# Sig P238 SR# question



## BugMan (Jan 21, 2012)

I bought a P238 at the last Winston-Salem gun show. It's my first Sig and I don't know much about Sigs
Does anybody have Serial number knowledge with sigs?

The Sr. number is DA0087**


----------



## Daka (Jun 16, 2010)

I have one that I bought about a year and a half ago (new) 27AO155xx...nice gun no problems
Yours has nice grips, mine are the standarg black.....(wanna trade grips?)


----------



## TedDeBearFrmHell (Jul 1, 2011)

just call sig, they will tell you what you wanna know.... they will try to sell you a certificate for $50.... just say no....

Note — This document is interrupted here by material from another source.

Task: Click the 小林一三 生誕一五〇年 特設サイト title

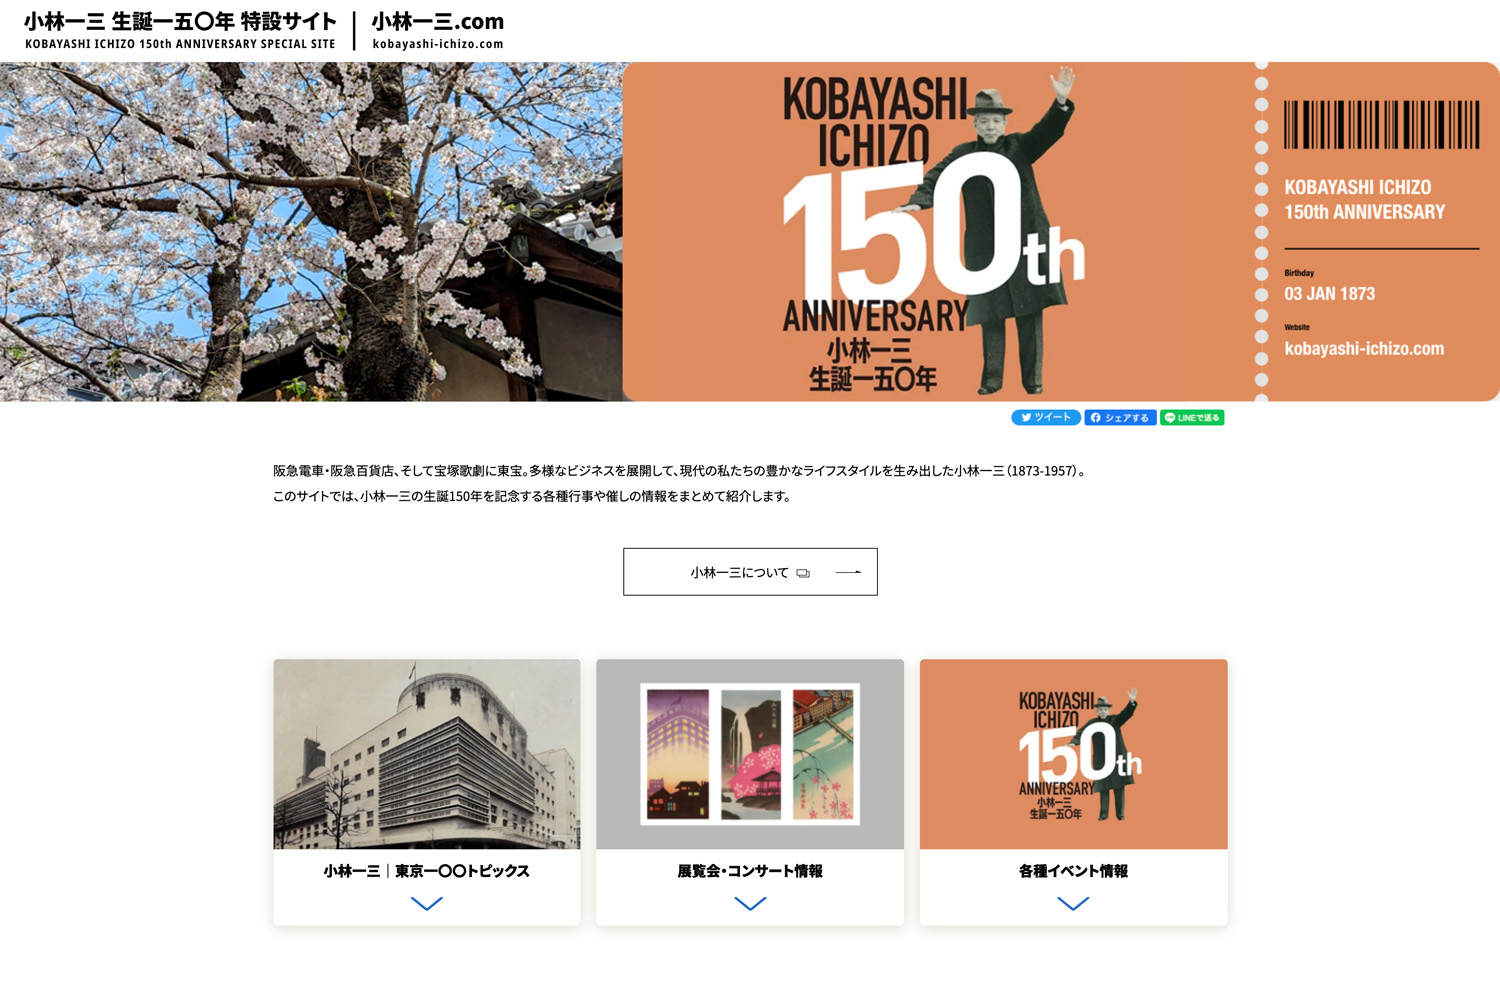Action: tap(180, 30)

german mad sigs have a code on the slide for the date..... my old p6 has the actual month and year.... why they gotta make it so difficult huh?


----------



## BugMan (Jan 21, 2012)

Daka said:


> I have one that I bought about a year and a half ago (new) 27AO155xx...nice gun no problems
> Yours has nice grips, mine are the standarg black.....(wanna trade grips?)


Mine also had the factory grips. I bought these from Sarge's Grips at www.thefinegrain.com he does a great job.


----------



## 1jimmy (Jul 30, 2011)

i have one also. serial # 27a according to sigs web site there was a problem originally when dropped they would fire. all p238 with serial # 27 means they were made after they fixed that problem. ditto on calling sig.


----------



## Playthru (Feb 24, 2012)

I just bought one yesterday and I noticed that I have the saftey on both sides.It was born on 1 12 12 so It could be they changed so it could be for a lefty or righty.


----------